Re: Twin Cam EFI vs. Carb Ignition Coil The technology has evolved into what is known as, "sequential fire." Old carb points and electronic ignitions would fire twice. Think of a set of points on a 4-cylinder. There are two points for 4 cylinders. But the points open twice. Once for fire on the one cylinder, but in the next sequence of that other cylinder about to see the spark, it is off a stroke and fires a blank cylinder that does nothing on the spark occurrence.
With the latest ignition, the dual fire or points firing twice is now eliminated. With the FI at this stage, has the ability to reference fire each cylinder on it's own. Meaning, it fires as if it was one cylinder with it's own fuel plot.
So, not only does the technology know what cylinder it last fired from, it now can tell you which cylinder lost spark. This is done with each individual coil.

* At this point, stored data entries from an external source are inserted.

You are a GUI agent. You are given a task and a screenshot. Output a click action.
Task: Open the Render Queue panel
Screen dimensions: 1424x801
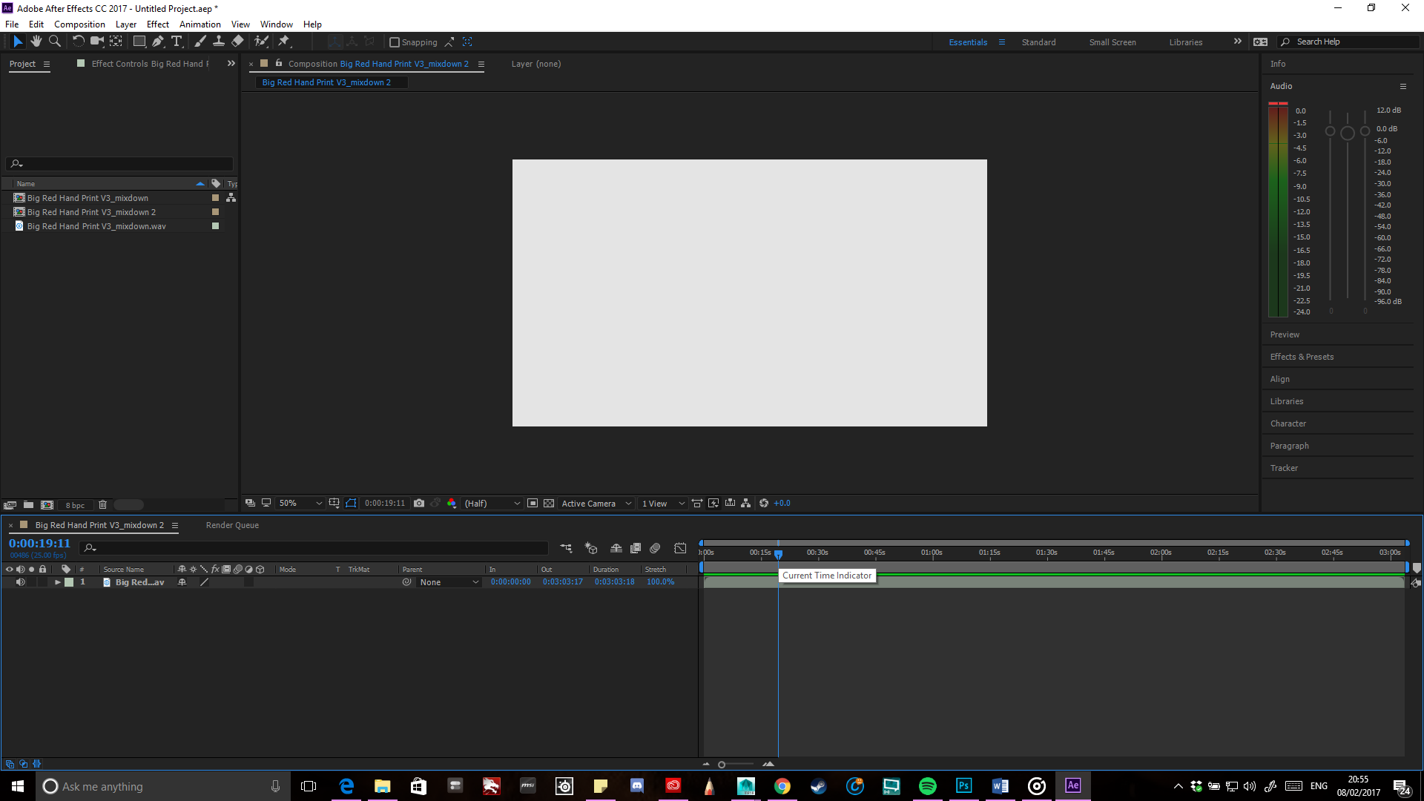[x=231, y=524]
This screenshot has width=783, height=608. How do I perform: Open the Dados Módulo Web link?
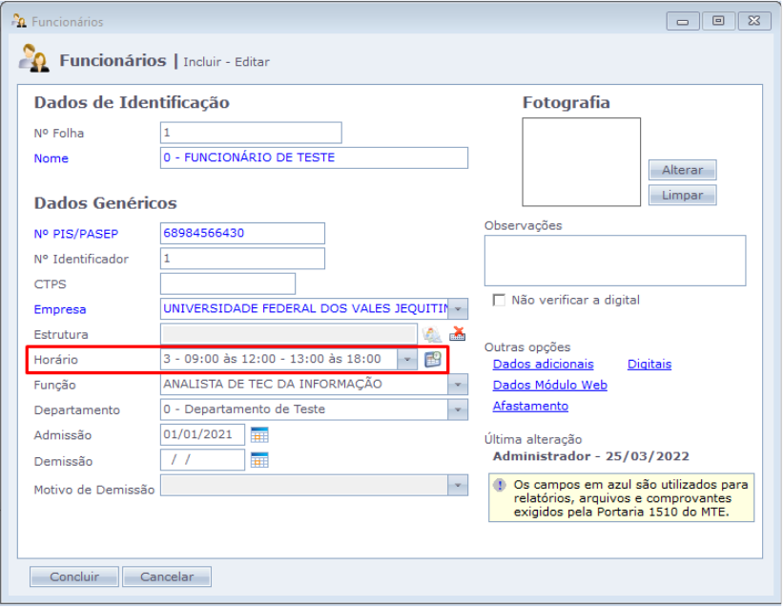tap(549, 385)
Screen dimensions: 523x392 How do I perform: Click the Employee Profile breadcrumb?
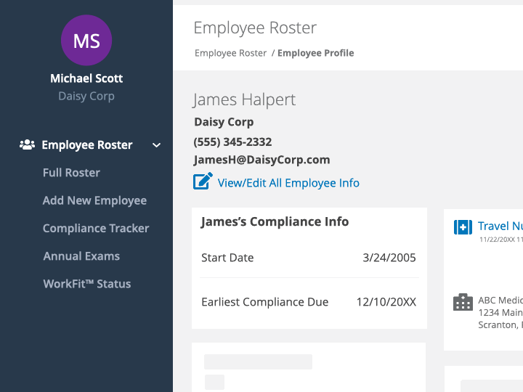[315, 53]
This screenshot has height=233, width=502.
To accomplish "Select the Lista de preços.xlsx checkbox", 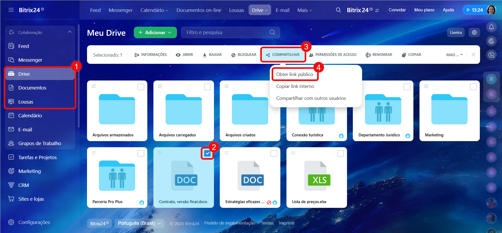I will (340, 153).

Known in some circles as a, "Spark Stick," you do not have to feel for a dead cylinder. The dash will tell you that the sequence needs to know who to fire off if that one spark stick is out of range as in a dead short inside; a short to ground; or the connector came off. These basic shorts will be monitored so as to guide you to who signed off on the, 'sequence' = Spits a code ~ Front bank code flashing bla-bal code number 1 or front cylinder. Something like that.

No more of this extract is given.